Le Pen’e Gelen ABD Desteği, Parti Tarafından Reddedildi
Avrupa aşırı sağının en tanınmış isimlerinden biri olan Marine Le Pen, 2027 Fransa cumhurbaşkanlığı seçimlerinin favorilerinden biri olarak görülüyordu. Ancak Mart ayında, Avrupa Birliği fonlarını kötüye kullandığı gerekçesiyle mahkum edilmesinin ardından mahkeme tarafından seçimlere katılması yasaklandı. ABD Başkanı Trump ve diğer sağcı liderler Le Pen’in yasaklanmasına karşı sert çıkarken, ABD Dışişleri’nde insan haklarıyla ilgilenen bazı yetkililer, Batı’nın insan hakları söyleminin “seçici ve siyasallaşmış” olduğunu belirterek, bu çelişkiyi düzeltme amacı taşıdıklarını savundu. ABD Dışişleri Bakanlığı’ndan bir heyet, Mayıs ayında partinin üst düzey yetkilileriyle görüşerek, Le Pen’e kamuoyu önünde destek teklif etti. Ancak parti, bu teklifi seçim hesaplarını gerekçe göstererek geri çevirdi. ABD'den gelecek desteğin 2027 seçimlerinde partilerine zarar verebileceği endişesiyle, Le Pen yerine parti liderliğine aday gösterilecek olan Bardella'nın bu tür dış müdahaleye ihtiyaç duymadığı belirtildi.

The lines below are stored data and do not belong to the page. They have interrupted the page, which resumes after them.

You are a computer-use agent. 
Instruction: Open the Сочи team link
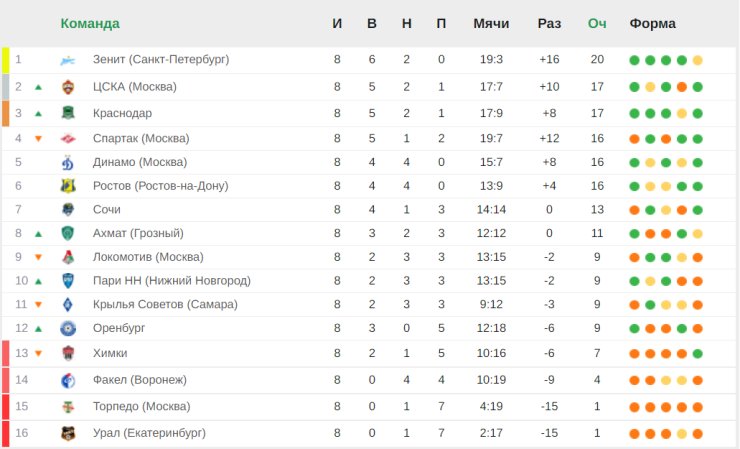coord(107,209)
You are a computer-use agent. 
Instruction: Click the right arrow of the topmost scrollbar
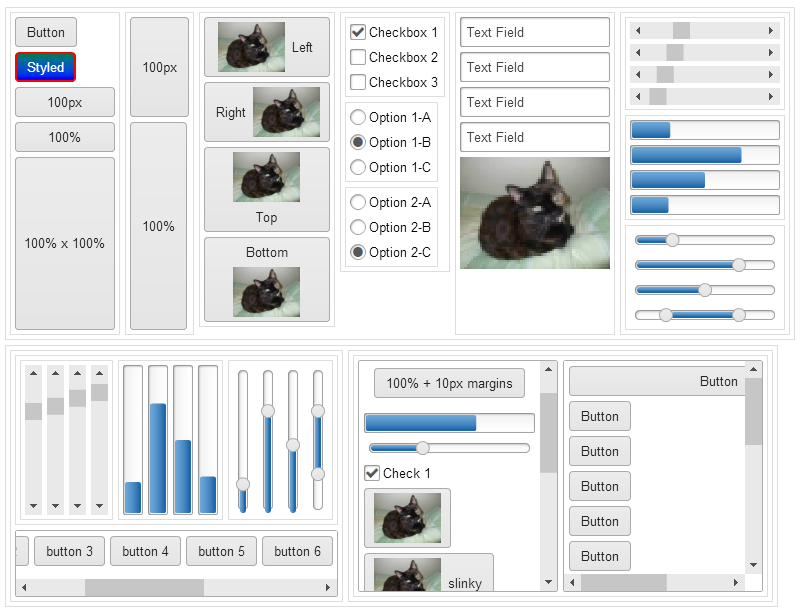point(770,31)
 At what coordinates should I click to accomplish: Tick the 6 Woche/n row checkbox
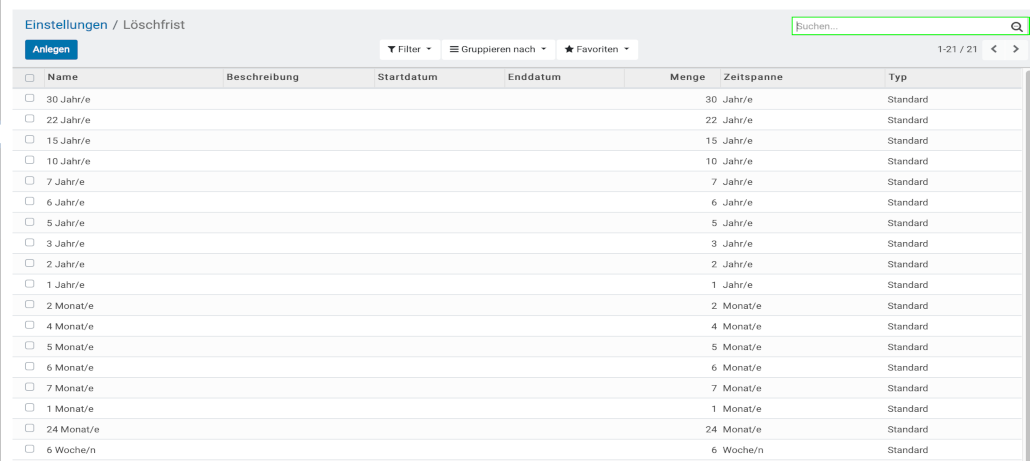[x=30, y=449]
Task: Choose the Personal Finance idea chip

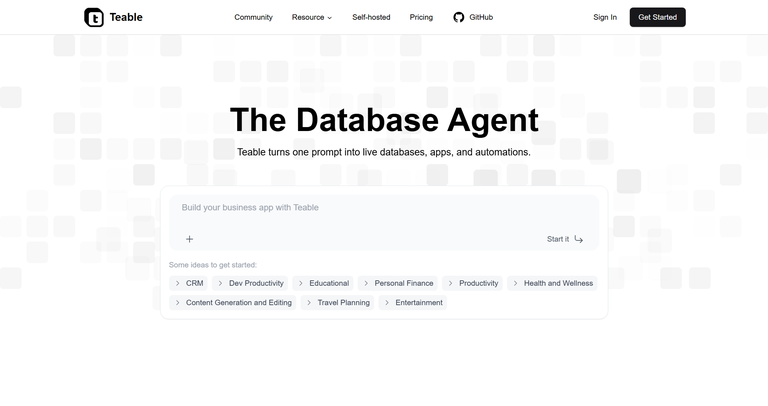Action: coord(398,283)
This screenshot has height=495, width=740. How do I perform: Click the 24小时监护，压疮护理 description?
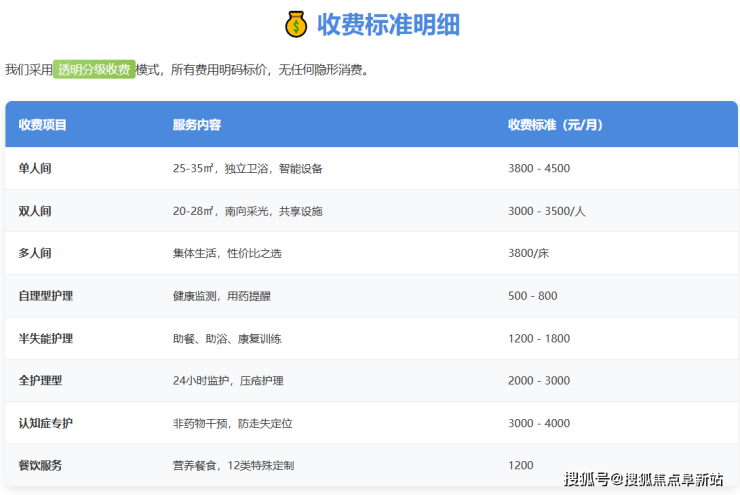tap(228, 381)
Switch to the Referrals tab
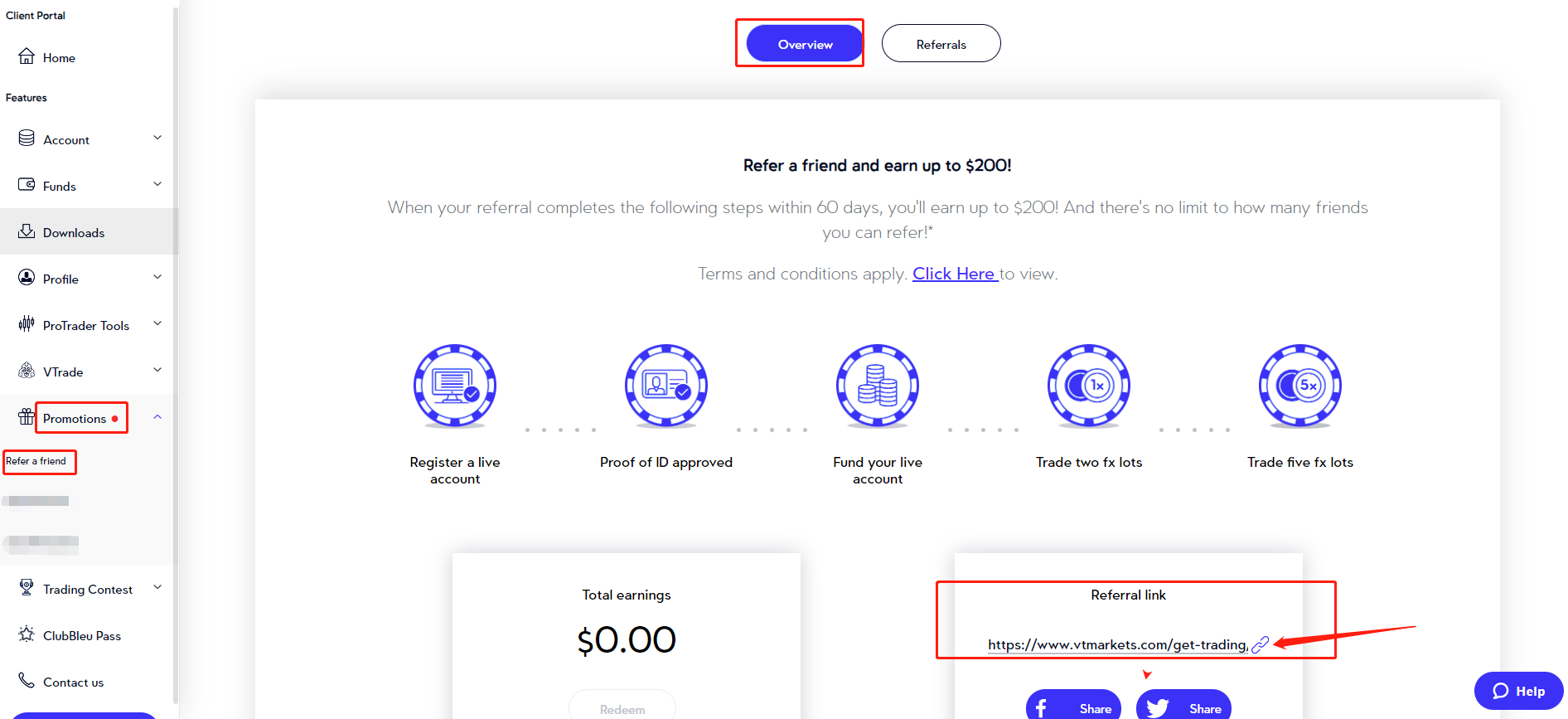 [x=941, y=44]
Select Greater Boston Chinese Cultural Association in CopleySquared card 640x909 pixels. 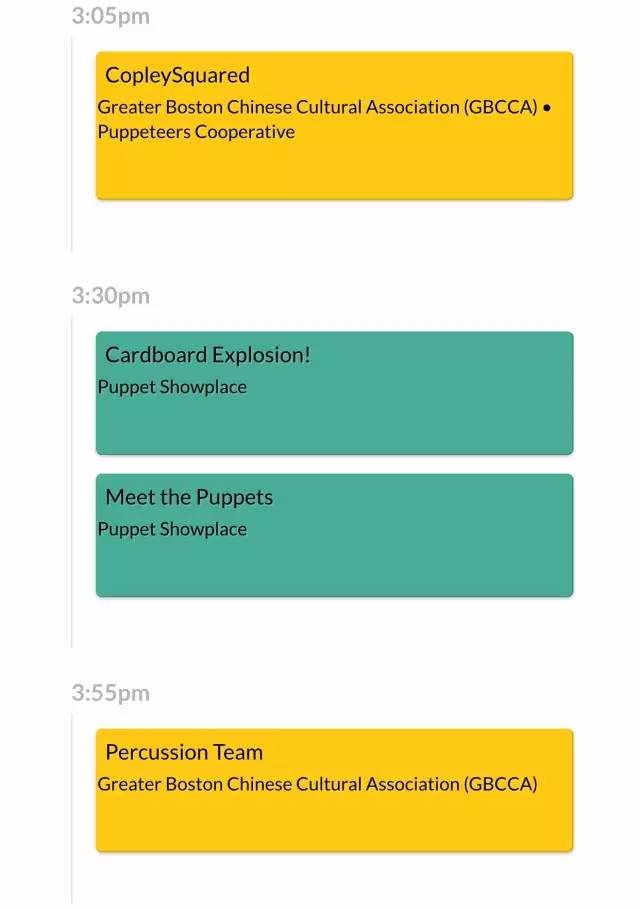point(318,107)
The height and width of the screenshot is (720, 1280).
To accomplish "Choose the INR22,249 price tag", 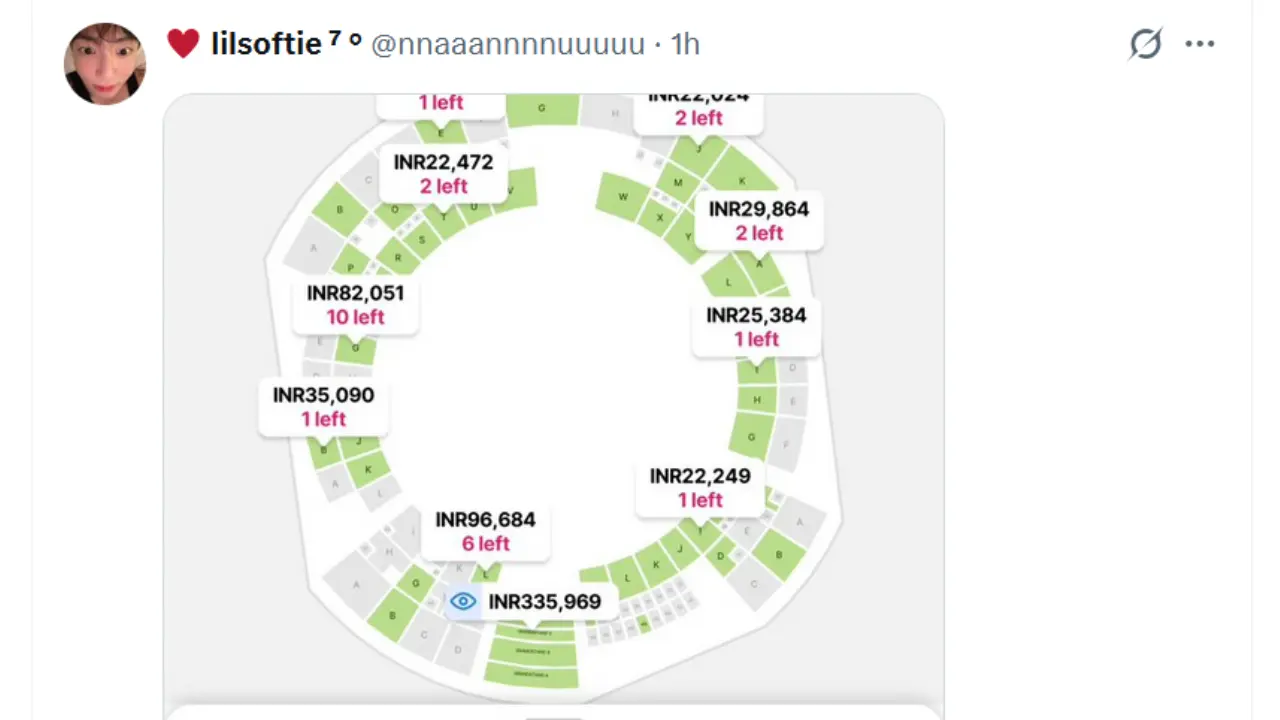I will (700, 487).
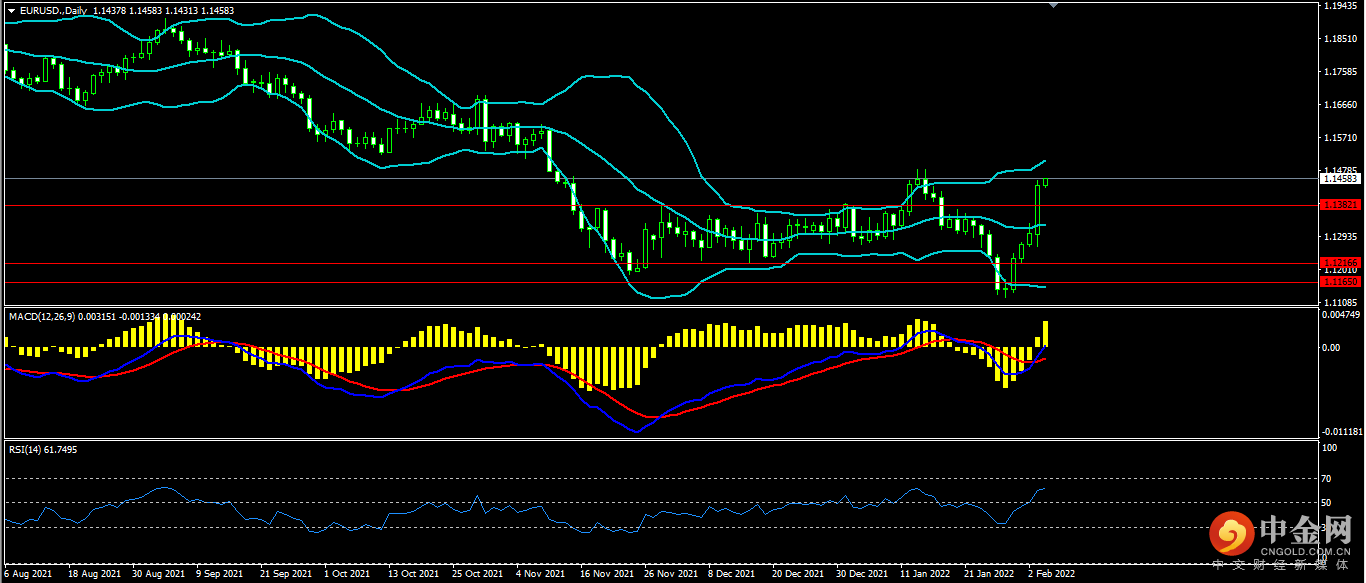Select the red 1.11650 price level label

coord(1340,282)
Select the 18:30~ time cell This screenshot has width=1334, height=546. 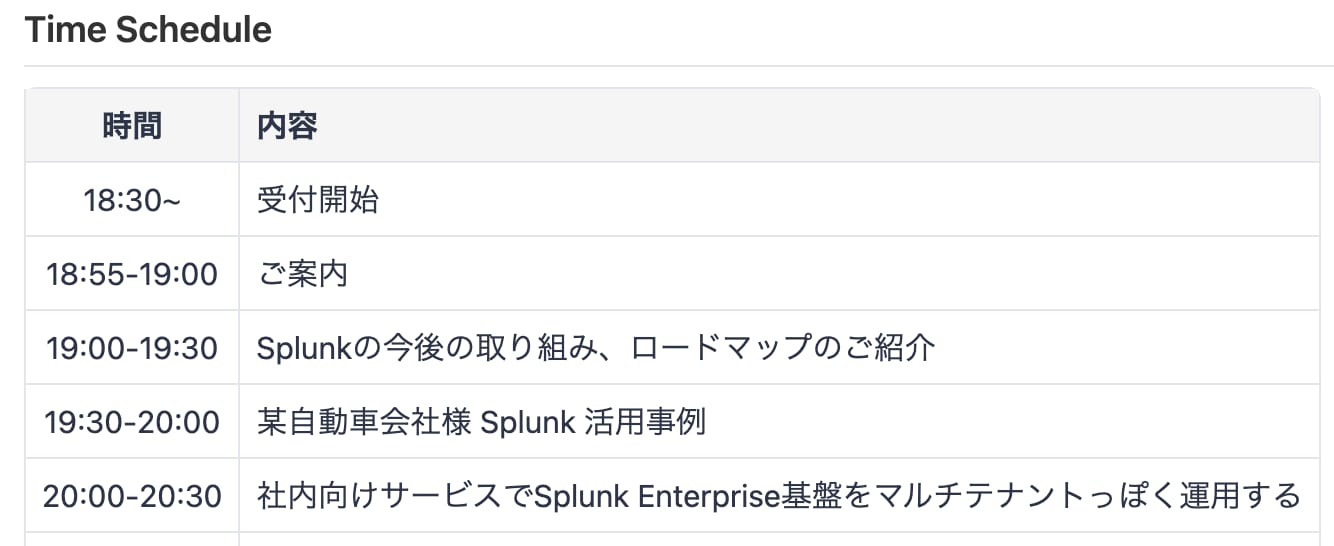(132, 200)
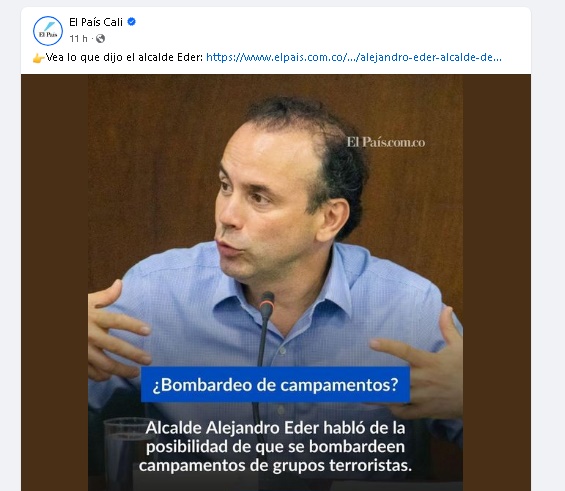Click the dark brown left image margin
Viewport: 565px width, 491px height.
[54, 283]
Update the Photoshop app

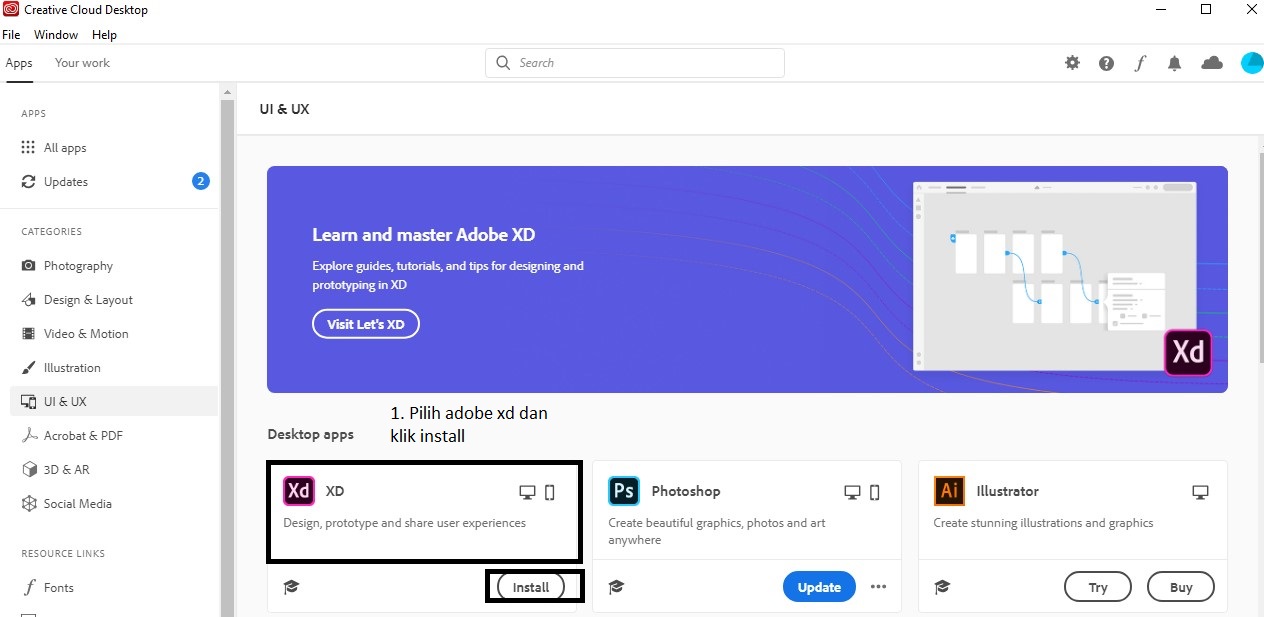pos(819,587)
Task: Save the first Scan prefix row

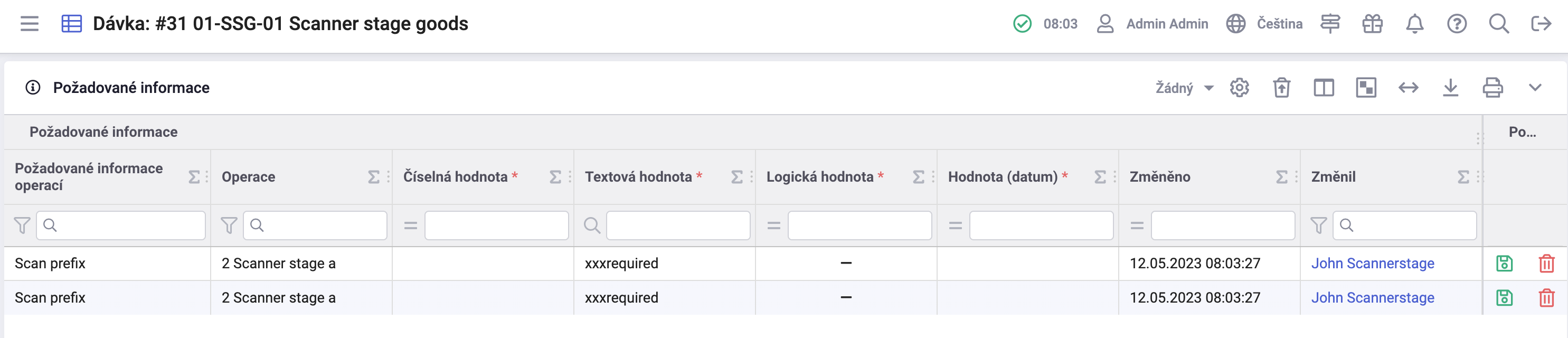Action: [x=1504, y=263]
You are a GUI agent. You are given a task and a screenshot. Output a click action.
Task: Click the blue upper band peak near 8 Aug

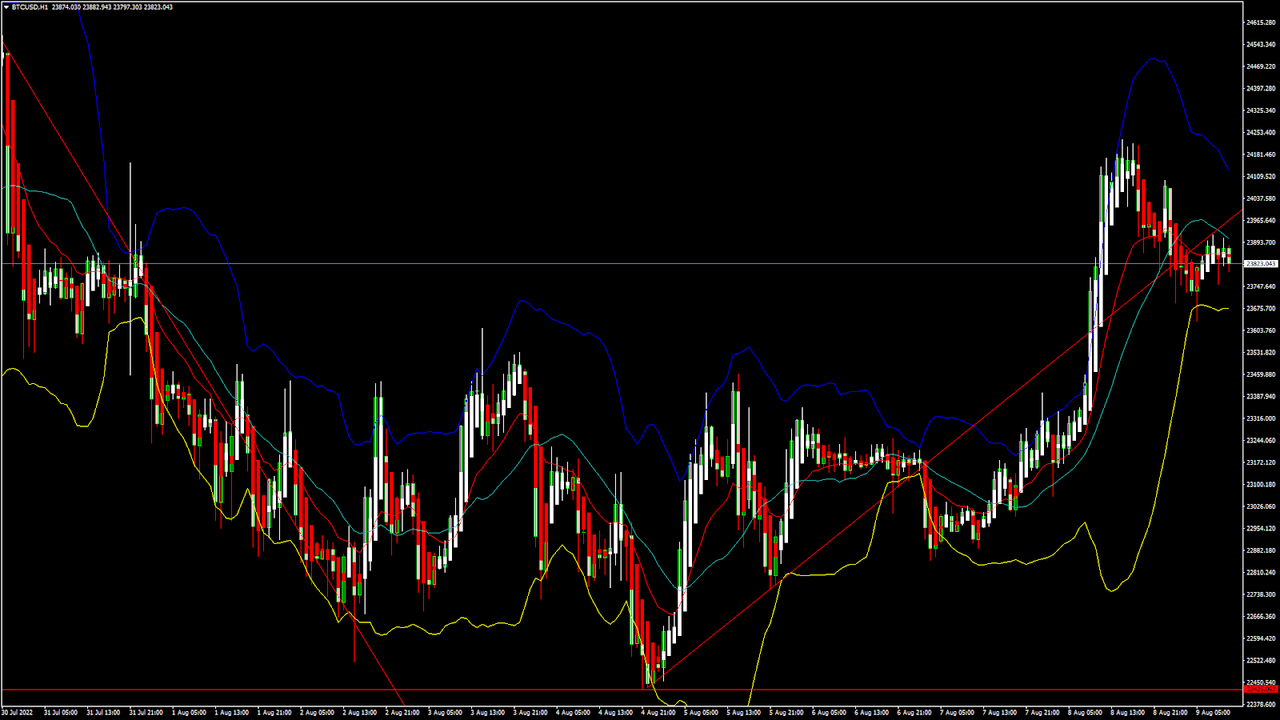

CHP’nin Batı’dan Adalet Talebi Cevapsız Kalırken, Fransa’nın Aşırı Sağcı Lideri Le Pen ABD Desteğini Geri Çevirdi
İstanbul Büyükşehir Belediye Başkanı Ekrem İmamoğlu’nun yolsuzluk soruşturması kapsamında tutuklanmasının ardından, CHP Genel Başkanı Özgür Özel, İngiltere ve ABD'den açık destek talep etmişti. Ancak hem Washington’dan hem de Londra’dan gelen yanıt sessizlik olmuştu. Aynı dönemde Fransa’da siyaset yasağı getirilen aşırı sağcı lider Marine Le Pen’e ise ABD Dışişleri Bakanlığı tarafından kamuoyu önünde destek teklifi götürüldü fakat Le Pen bu desteği reddetti.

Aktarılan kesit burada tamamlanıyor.